* **Extract provided**:
[start]
# oysters and clams



## crazyfisherman (Nov 5, 2002)

Does anyone know where I can harvest oysters and clams for personal use?


----------



## Guest (May 22, 2003)

tappahannock clams poqouson oysters


----------



## crazyfisherman (Nov 5, 2002)

real clicker can I get more INFO? thanks


----------



## Guest (May 22, 2003)

tappahannock 360east clams anywhere down on th water tong for clam .poqouson along th banks digm up n clusters before tunnel 3..4 miles


----------



## wheresbigred (Mar 18, 2003)

on the eastern shore you can go to anyone one of the bayside or oceanside creeks and go to the mouth of the creek at low tide and anchor up on the bar just outside of the creek and just rake the bar and you will find as many clams you can handle the most productive creek ive been to is ocahanock in exmore also if you are getting theme manily to eat the ones on the seaside taste alot better


----------



## crazyfisherman (Nov 5, 2002)

wheresbigred and real clicker thanks alot for the info. Would I need a licence to get them for personal use and are they legal areas to get them. The marine officier told me some places are banned due to pollution. COULD I GET SOME DIRECTIONS FROM RICHMOND? THANKS AGAIN GUYS.


----------
[end]
[Pointing records for text and elements]
[start]
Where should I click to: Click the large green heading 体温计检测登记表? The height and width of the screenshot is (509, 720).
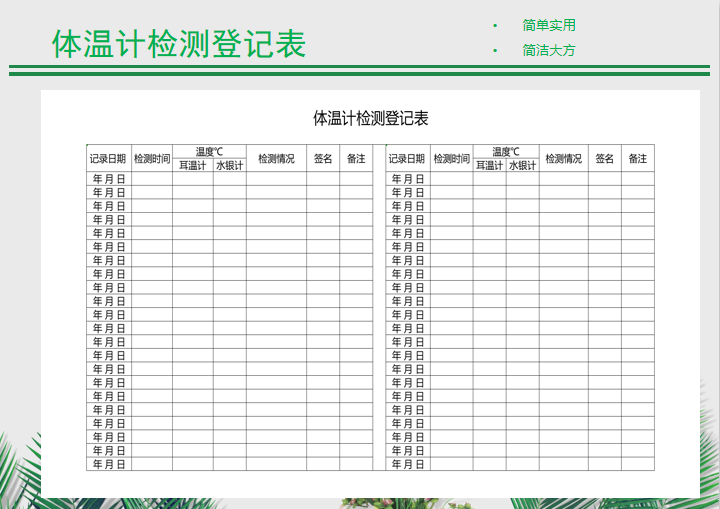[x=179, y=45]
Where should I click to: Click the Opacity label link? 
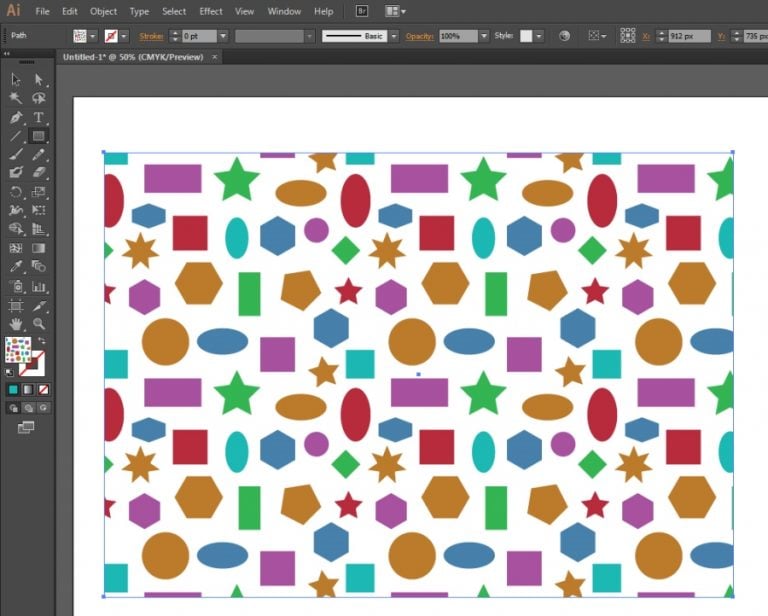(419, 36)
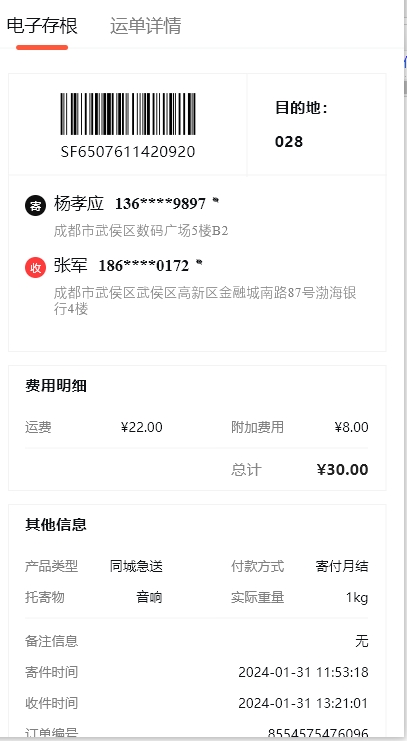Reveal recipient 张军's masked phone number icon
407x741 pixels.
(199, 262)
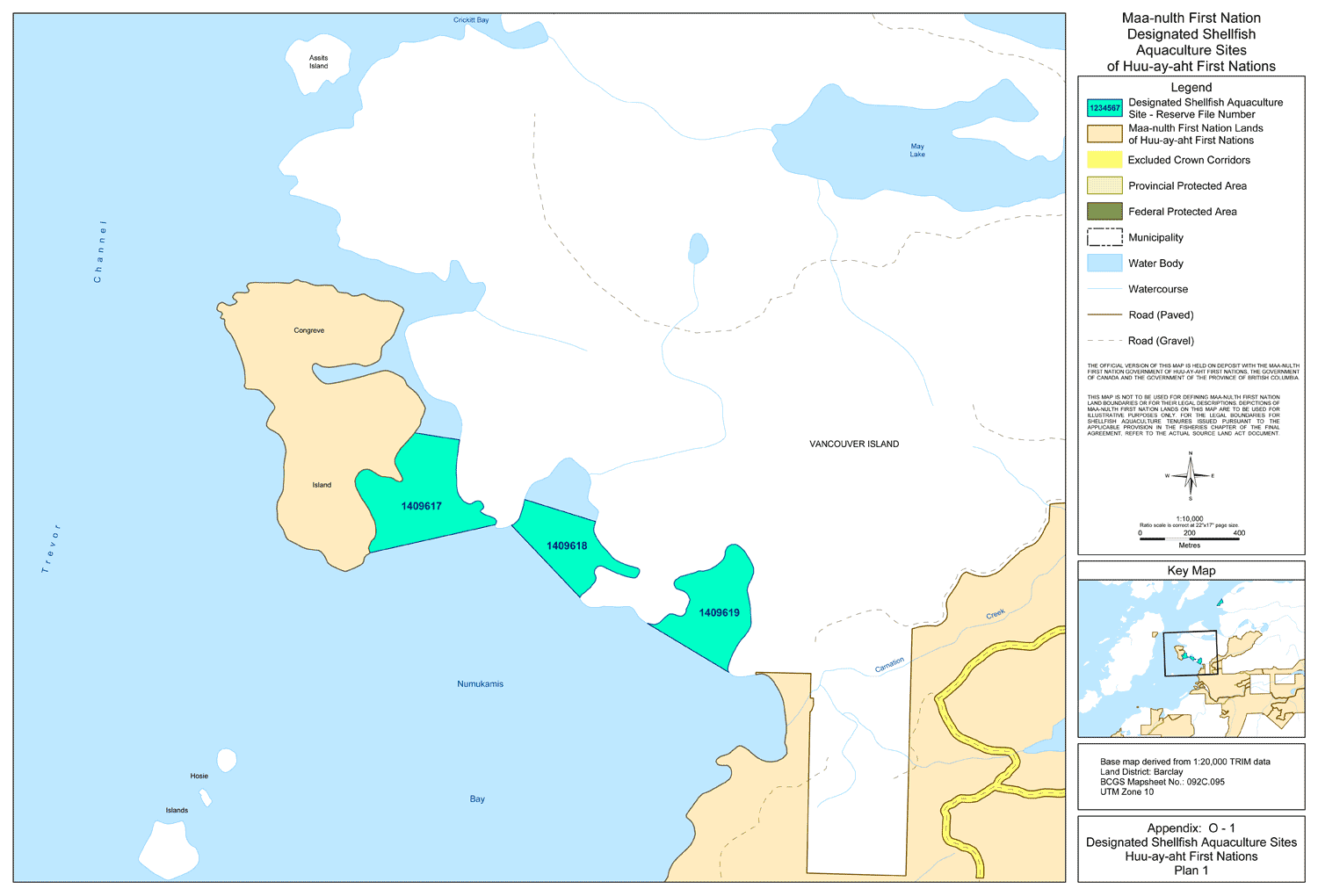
[end]
* **Set tasks**:
• a. Do these statements agree with the forum thread on oysters and clams? For each, answer yes or no and quote the deciding words. (i) wheresbigred says the clams on the seaside taste better. (ii) The most productive creek wheresbigred has been to is in Richmond. (iii) A marine officer said some places are banned due to pollution.
• b. Can you return every line of the pointing records above word for word, leaving out the pictures?

* **Answers for the exercise**:
• a.
(i) Yes: "the ones on the seaside taste alot better"
(ii) No: "the most productive creek ive been to is ocahanock in exmore"
(iii) Yes: "The marine officier told me some places are banned due to pollution."

• b.
Where should I click to: Click the large green heading 体温计检测登记表? The height and width of the screenshot is (509, 720).
[x=179, y=45]
Where should I click to: Click the Opacity label link? 
(419, 36)
Reveal recipient 张军's masked phone number icon
407x741 pixels.
(199, 262)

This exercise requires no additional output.